Das Witwendasein kann ambivalente Gefühle auslösen: Meist überwiegt die Trauer, ab und an ertönt ein Seufzer der Erleichterung, doch allein zu sein bedeutet immer einen tiefen Einschnitt im Leben der Zurückgelassenen. War man die Frau des sogenannten „Fideicomissbesitzers“ im Palais Attems, musste frau sich, zumindest was die Wohnung anbelangte, keine Sorgen machen – im Witwenpalais gleich nebenan war Platz genug für einen Lebensabend im gewohnten Ambiente.

Ursprünglich befand sich hier eine Hofstätte mit Stallungen und Gesindehaus. Das heutige Portal weist auf die spätere Bestimmung des Hauses hin, denn an der Stirnseite prangt das Steinrelief einer „Maria im Strahlenkranze“, die als Inbegriff der Frau und Mutter gilt.
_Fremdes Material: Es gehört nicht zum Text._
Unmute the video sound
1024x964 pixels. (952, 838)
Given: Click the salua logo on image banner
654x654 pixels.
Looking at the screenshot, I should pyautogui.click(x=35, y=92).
Anhand der Bauentwicklung ist gut erkennbar, wie sich die Ansprüche der Witwen im Laufe der Jahrhunderte geändert haben: War das Palais zu Beginn ein schlichtes zweistöckiges Haus, wurden nach und nach eine weitere Etage und ein geräumiger Dachboden aufgesetzt, um der wachsenden Entourage der trauernden Hinterbliebenen Platz und Annehmlichkeiten zu bieten.